Small-noise approximation for Bayesian optimal experimental design with nuisance uncertainty
Arved Bartuska, Luis Espath, Ra\'ul Tempone

TL;DR
This paper introduces small-noise approximation methods to efficiently compute expected information gain in Bayesian experimental design involving nuisance parameters, reducing computational costs while maintaining accuracy.
Contribution
It proposes two novel small-noise approximation methods, the Double-loop Monte Carlo and Monte Carlo Laplace, for handling nuisance uncertainty efficiently in Bayesian design.
Findings
Methods reduce computational complexity comparable to nuisance-free cases.
Demonstrated effectiveness on three examples, including PDE-based electrical impedance tomography.
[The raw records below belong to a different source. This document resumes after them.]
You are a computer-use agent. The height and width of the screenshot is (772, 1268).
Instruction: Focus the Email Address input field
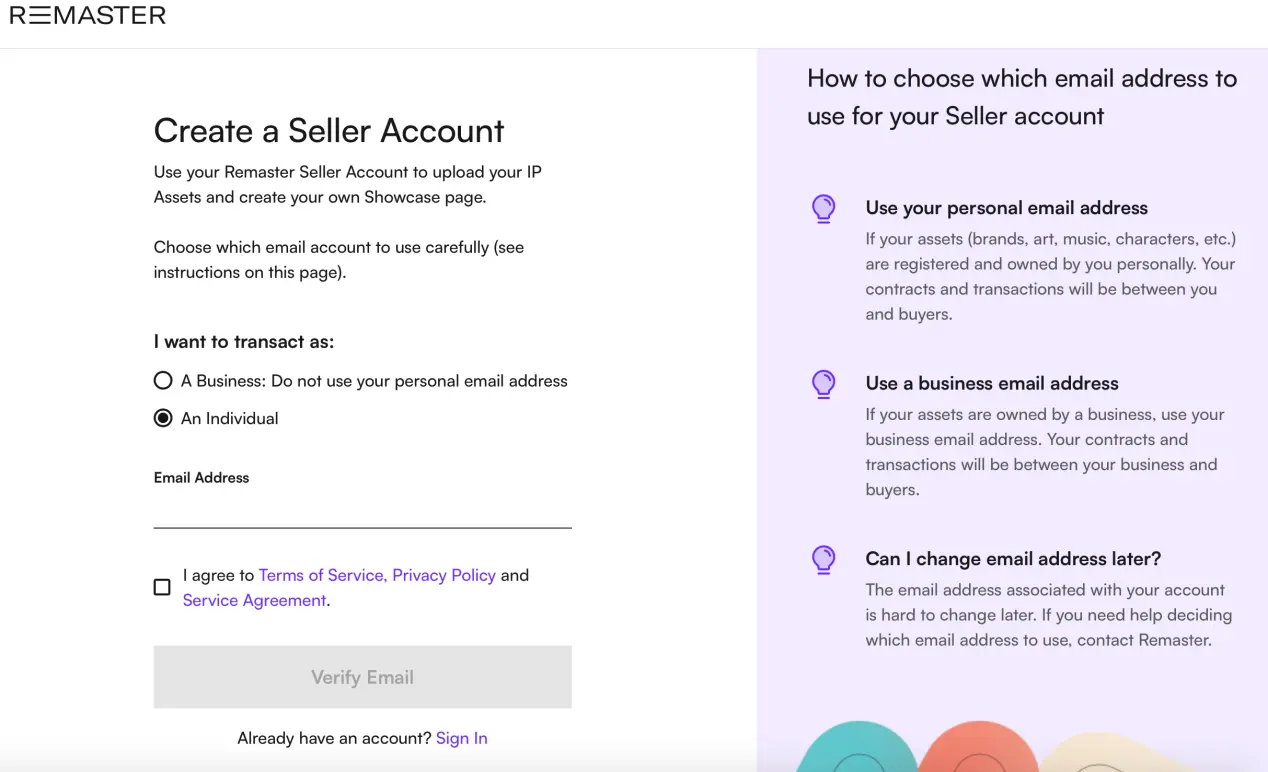point(362,510)
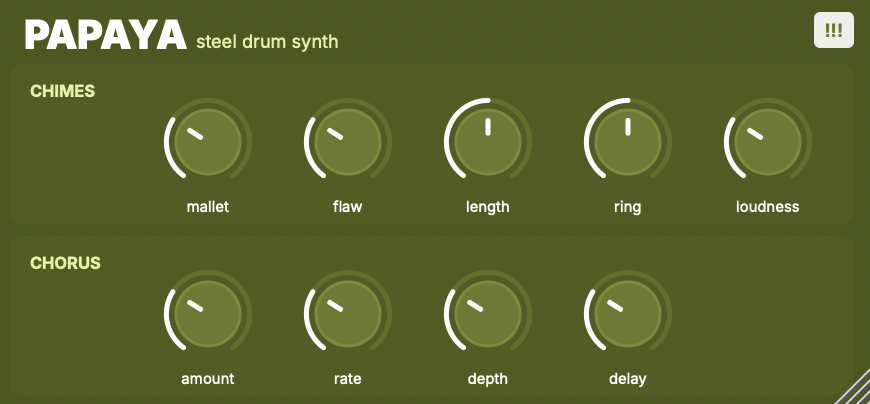The image size is (870, 404).
Task: Click the loudness knob
Action: coord(768,142)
Approximations maintain accuracy with lower computational cost.
Abstract
Calculating the expected information gain in optimal Bayesian experimental design typically relies on nested Monte Carlo sampling. When the model also contains nuisance parameters, which are parameters that contribute to the overall uncertainty of the system but are of no interest in the Bayesian design framework, this introduces a second inner loop. We propose and derive a small-noise approximation for this additional inner loop. The computational cost of our method can be further reduced by applying a Laplace approximation to the remaining inner loop. Thus, we present two methods, the small-noise Double-loop Monte Carlo and small-noise Monte Carlo Laplace methods. Moreover, we demonstrate that the total complexity of these two approaches remains comparable to the case without nuisance uncertainty. To assess the efficiency of these methods, we present three examples, and the last…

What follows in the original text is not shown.